In this episode of Trying to Keep Up, Allison Komiyama and Michael Nilo are joined by Hal Stowe (Eurofins Biopharma Services) to break down a week that looked slow on the surface—but delivered meaningful updates across regulatory pathways, policy, and industry trends.
The team starts with a new Humanitarian Device Exemption (HDE) for the River™ Stent System and uses it as a lens to explain how orphan pathways work, when they make sense, and where they create long-term strategic constraints.

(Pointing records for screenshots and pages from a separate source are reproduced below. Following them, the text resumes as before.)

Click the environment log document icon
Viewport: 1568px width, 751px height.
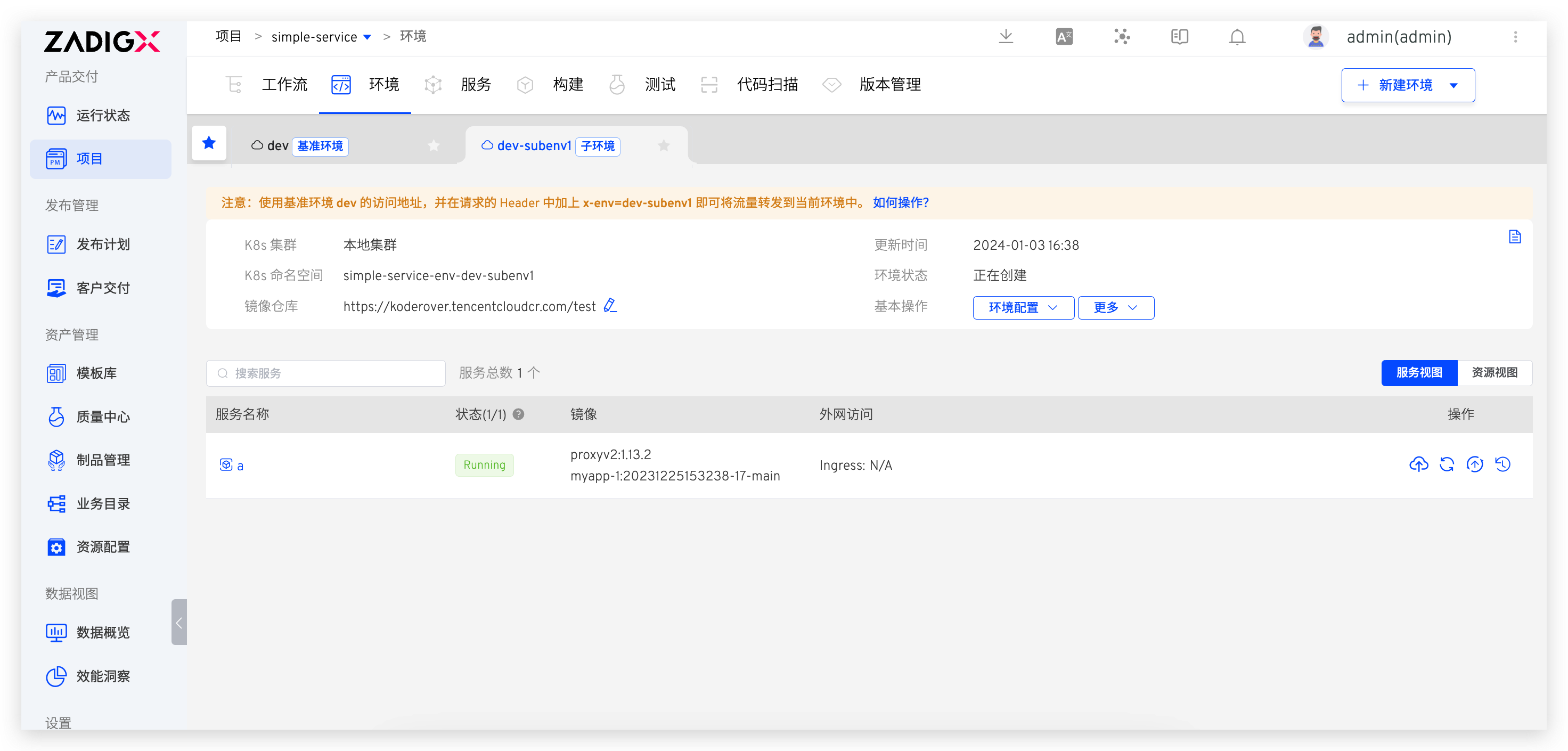point(1514,236)

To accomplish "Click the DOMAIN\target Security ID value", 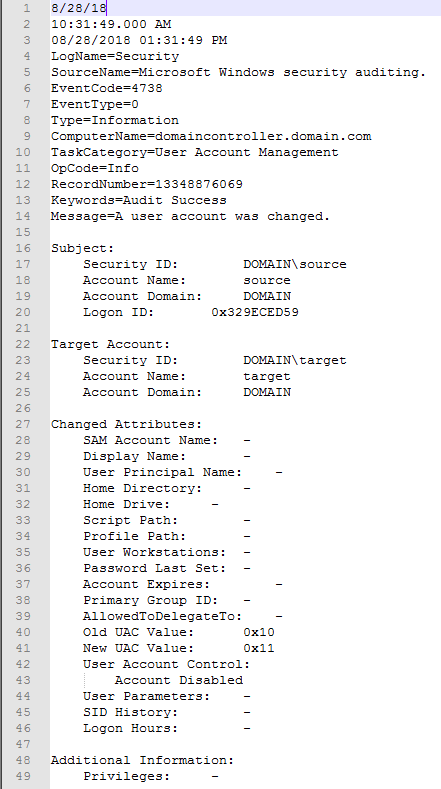I will click(295, 360).
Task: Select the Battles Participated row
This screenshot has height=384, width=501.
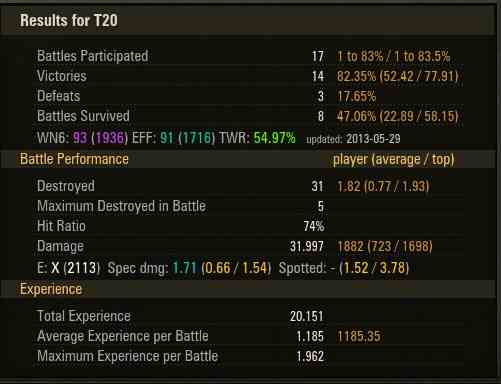Action: (x=248, y=56)
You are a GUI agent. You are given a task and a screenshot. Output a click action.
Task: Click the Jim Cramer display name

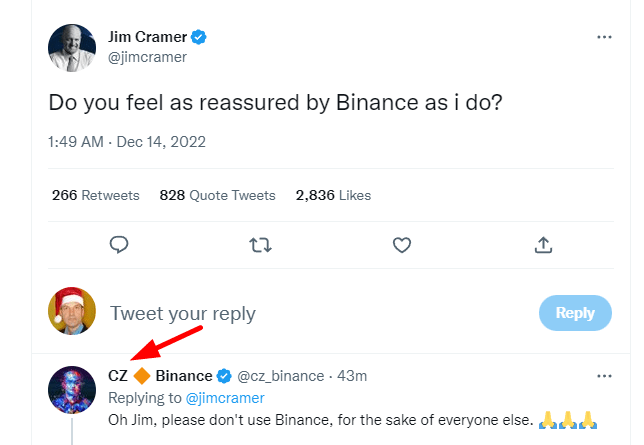(x=148, y=37)
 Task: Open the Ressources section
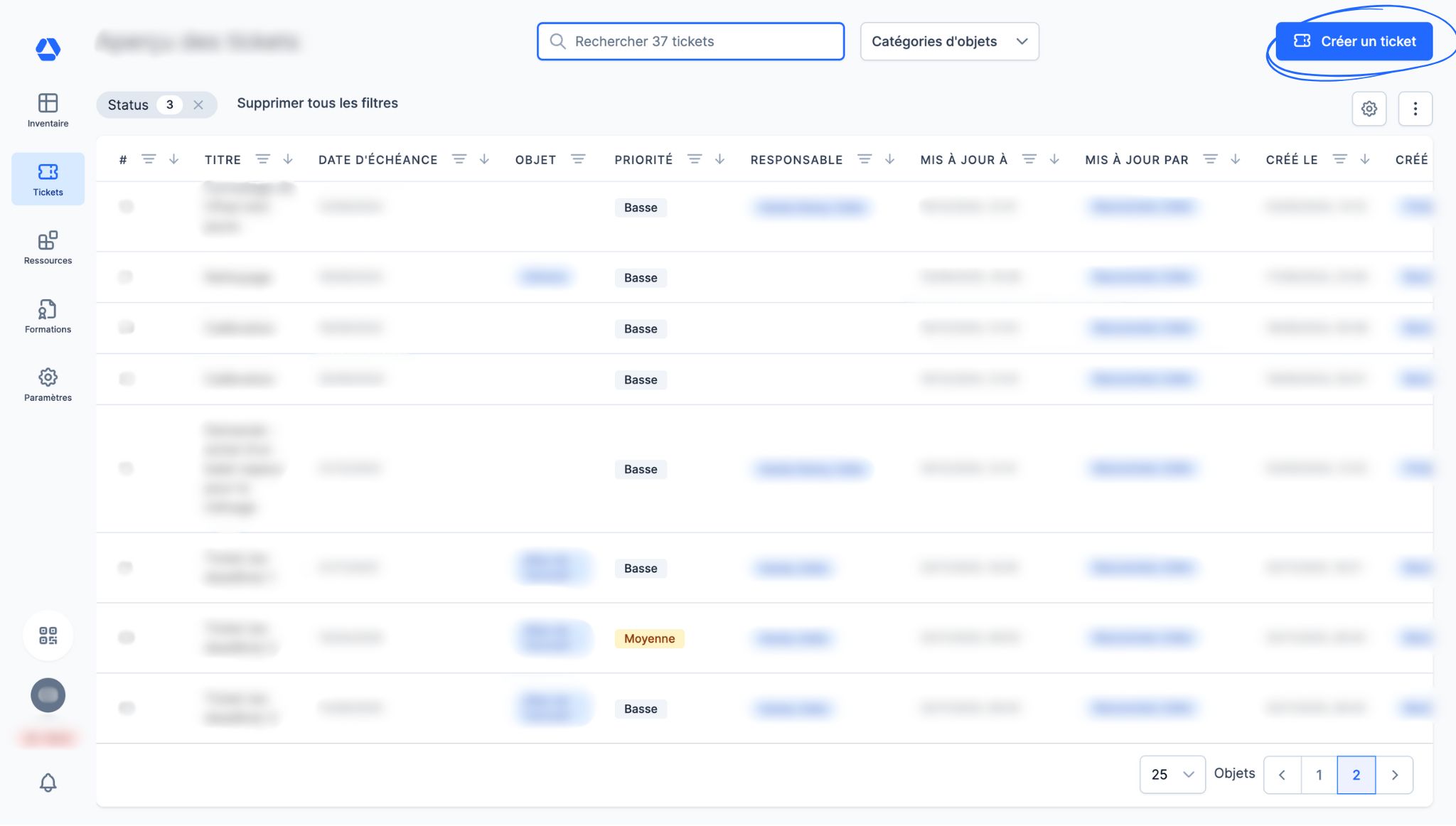(48, 247)
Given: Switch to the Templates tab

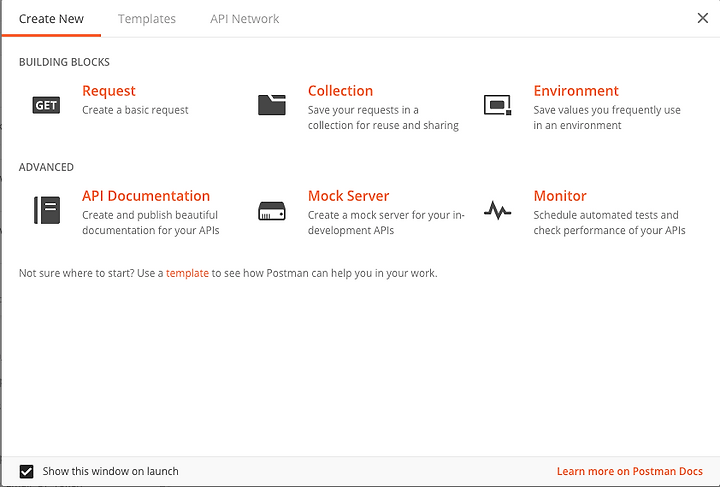Looking at the screenshot, I should coord(146,19).
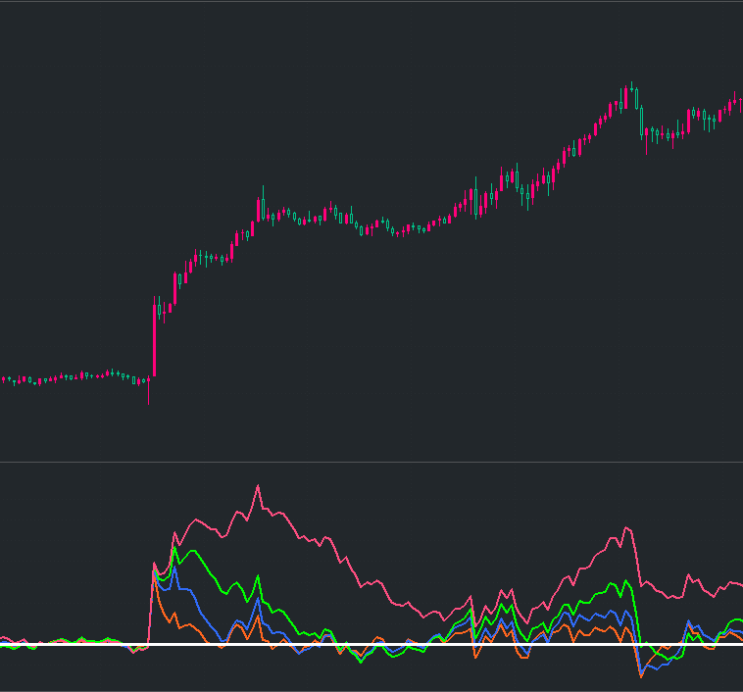Image resolution: width=743 pixels, height=692 pixels.
Task: Click the white zero line in indicator pane
Action: pyautogui.click(x=372, y=644)
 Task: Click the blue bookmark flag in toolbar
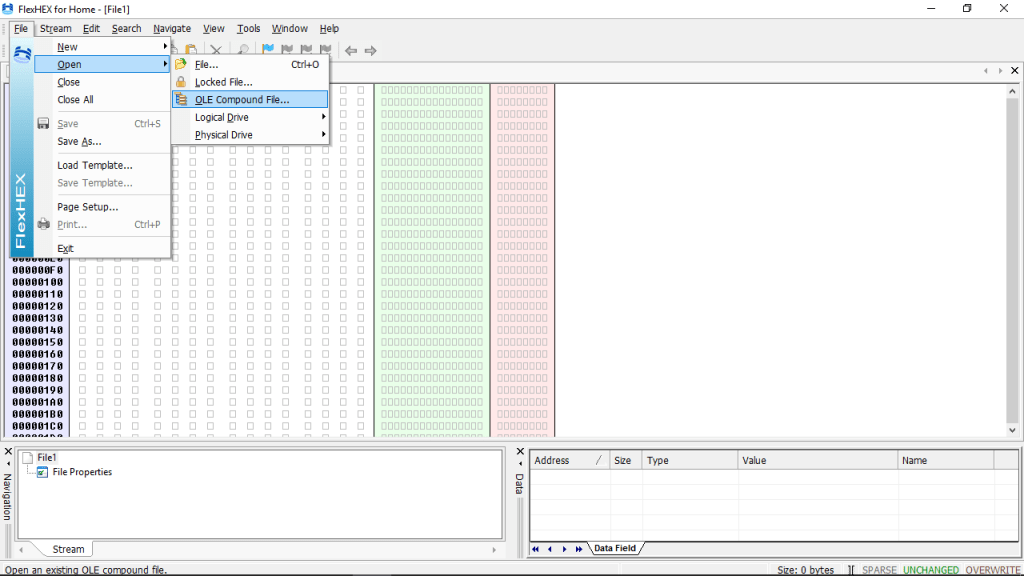pos(268,50)
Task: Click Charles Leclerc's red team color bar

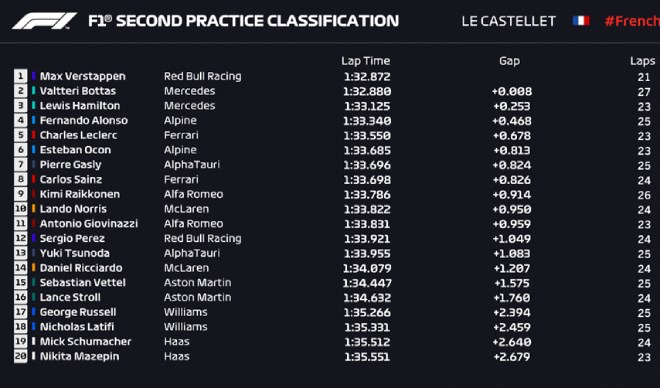Action: (34, 135)
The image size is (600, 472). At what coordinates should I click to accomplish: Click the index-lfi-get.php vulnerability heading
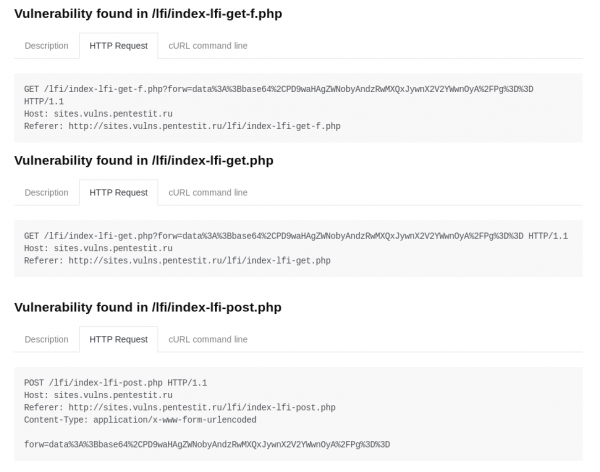click(x=143, y=160)
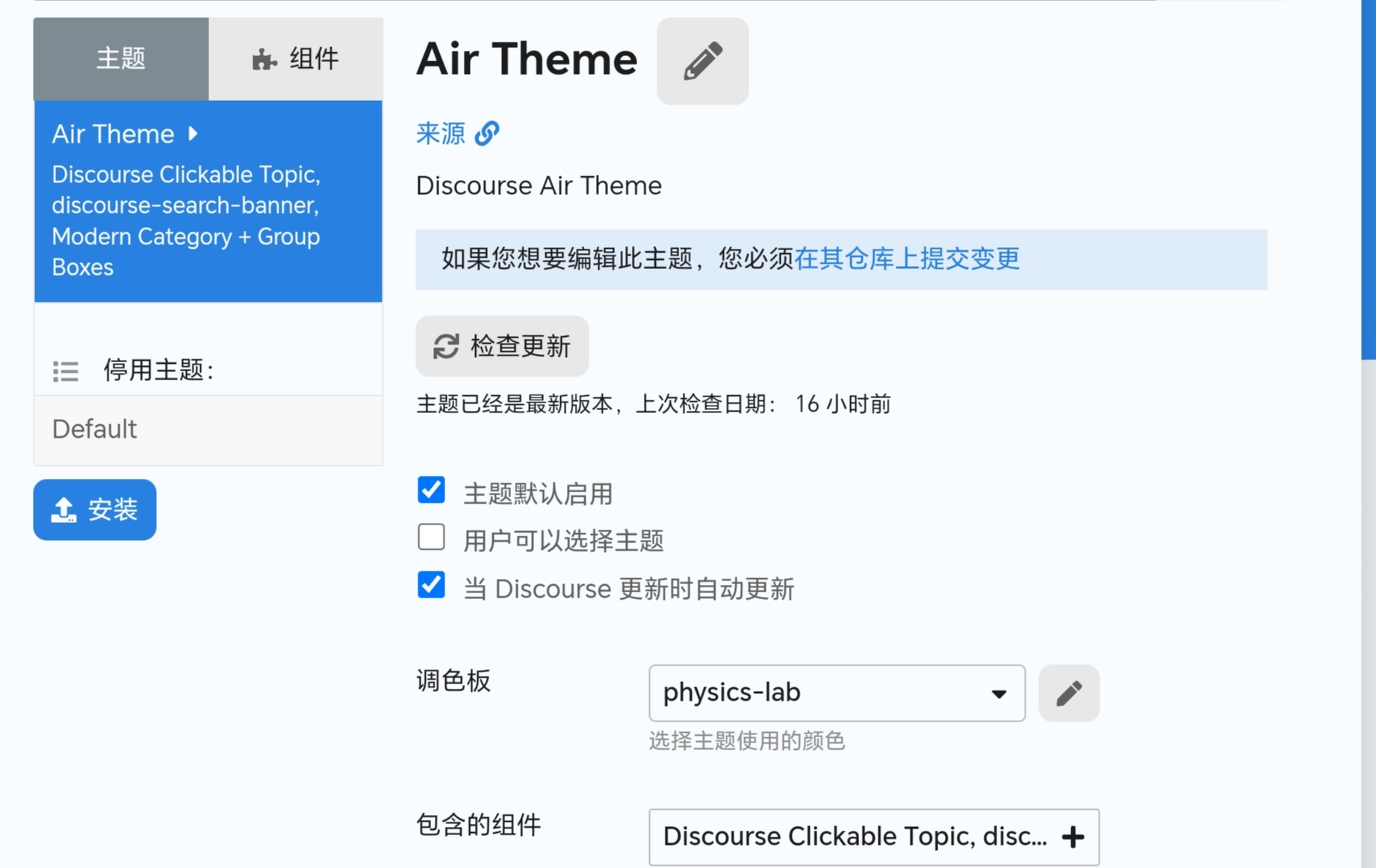Click the upload icon on 安装 button

click(x=63, y=510)
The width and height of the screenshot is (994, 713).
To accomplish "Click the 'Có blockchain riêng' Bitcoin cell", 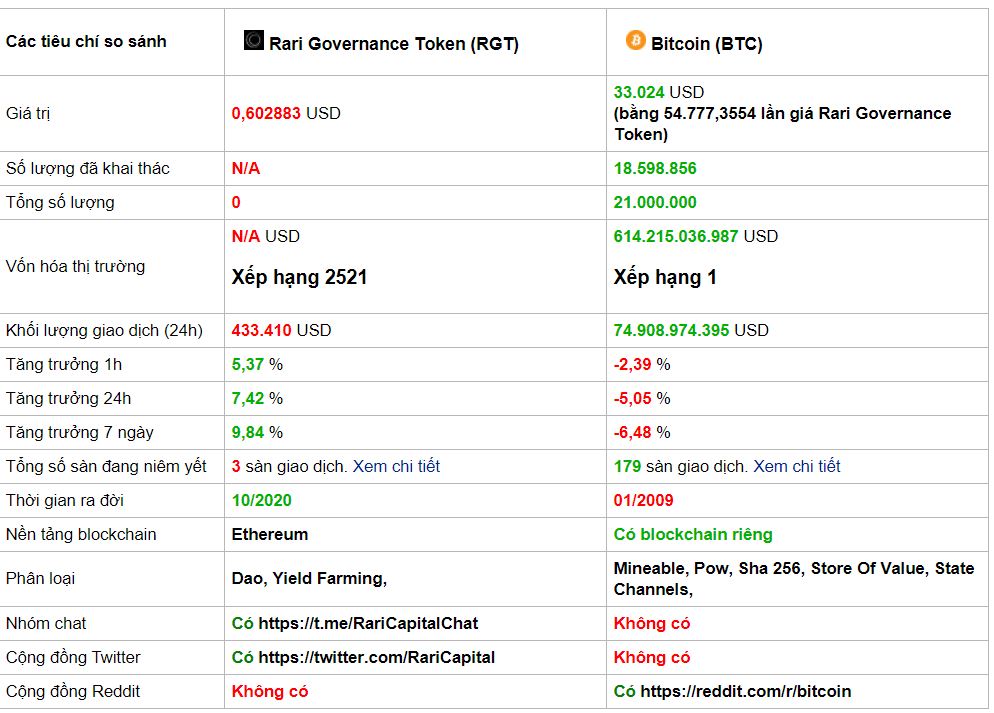I will (x=693, y=534).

From there, the conversation shifts to a Federal Register update impacting PMA data expectations—especially around pediatric populations—and what it signals about FDA’s evolving priorities. They connect this to broader momentum around innovation, access, and pressure to support underrepresented patient groups.
The discussion then moves into emerging risks and friction points:
A warning letter tied to AI-generated quality systems—and why validation still matters
Ongoing gaps in clinical trial transparency and reporting compliance
Increasing complexity in combination products, particularly device–drug integration
A growing disconnect between industry experience and public trust in the FDA
They also highlight forward-looking developments, including the NIH HEAL Initiative’s focus on device research and continued efforts to shift regulatory burden toward post-market data collection.
As always, the episode blends practical insight with candid perspective—and a few jokes—while unpacking what these changes mean for MedTech teams navigating regulatory strategy today.